Republican Marsha Blackburn of Tennessee
told a Telecommunications Industry Association convention crowd in Dallas
Thursday that they were going to have to come up with an online privacy
self-regulatory regime or government was going to do it for them.
Hers was not a threat but a warning. She does not favor
regulation, and in fact said that self regulation offers "the only path to
a palatable solution."
She also said she wanted the FCC out of the privacy area,
and would introduce a bill to repeal some of its authority.
"[T]hough you dazzle consumers with your ends you also
frighten us with your means," she said. "The lifecycle of recent data
breaches and the lag time in appropriate consumer notification is a trend that
I fear perpetuates industry's "culture of damage control."
Those breaches include Sony's revelation that some 100
million online gamers may have been affected by hacking of two of its sites.
She warned that government was even now laying out plans to
Rush in" with all its "corrosive potential."

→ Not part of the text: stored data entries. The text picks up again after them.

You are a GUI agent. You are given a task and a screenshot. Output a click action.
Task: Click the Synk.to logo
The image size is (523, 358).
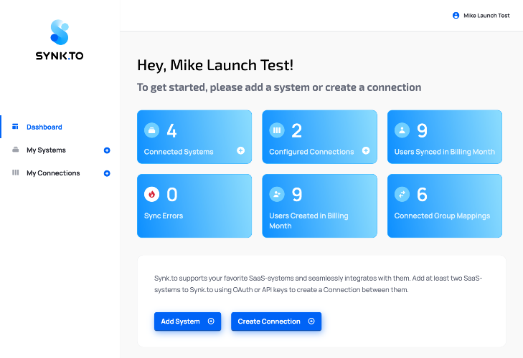60,40
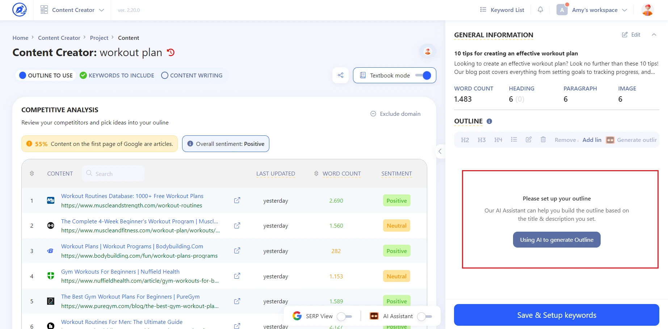The height and width of the screenshot is (329, 668).
Task: Click Using AI to generate Outline
Action: [x=556, y=240]
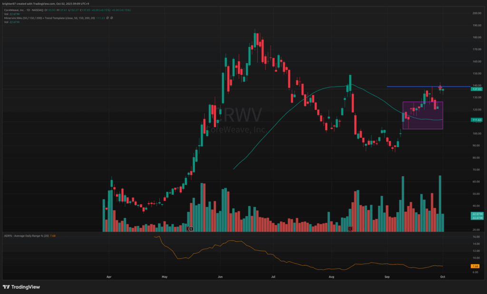Click the May earnings 'E' marker
The height and width of the screenshot is (294, 487).
point(191,229)
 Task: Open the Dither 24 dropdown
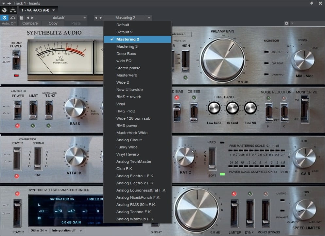(x=38, y=230)
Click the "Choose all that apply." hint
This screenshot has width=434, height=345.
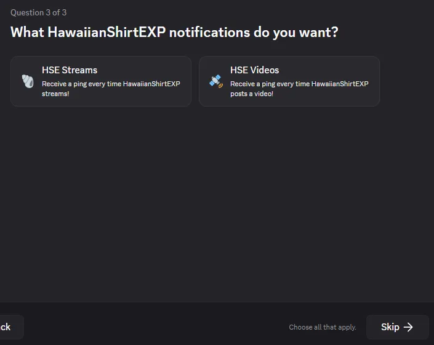(x=323, y=327)
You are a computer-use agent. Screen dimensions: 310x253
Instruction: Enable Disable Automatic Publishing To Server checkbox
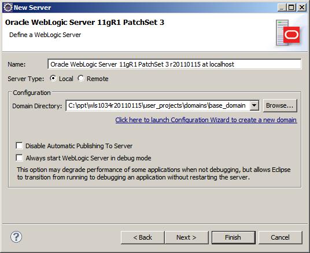point(19,146)
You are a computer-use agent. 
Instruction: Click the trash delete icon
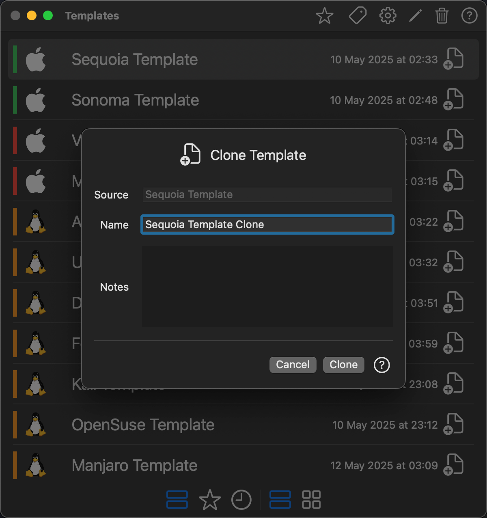(442, 16)
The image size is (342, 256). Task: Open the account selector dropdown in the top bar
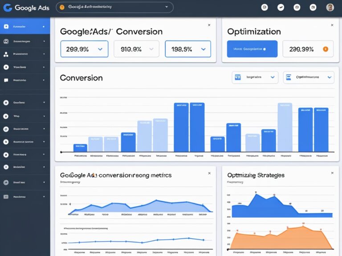coord(167,7)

Her warning came the same day that Senators Jay Rockefeller
(D-W. Va.) and John Kerry
(D-Mass.) warned representatives of Google and Facebook and Apple at a
mobile privacy hearing that they had better come up with some basic
self-regulatory rules of the road. Both have already introduced online privacy
bills that essentially mandate voluntary regs, as oxymoronic as that might
sound, with the Federal Trade Commission enforcing those regimes.
While Blackburn isn't looking for an
active FTC, she does say that it, not the FCC, should be wielding the authority
in that space. She says she is even planning to introduce legislation to repeal
section 222 Communications Act, which empowers the FCC to oversee the
confidentiality of telecommunications subscribers' proprietary info, and
section 631, which is a prohibition on a cable system's disclosure of
personally identifiable info without prior consent.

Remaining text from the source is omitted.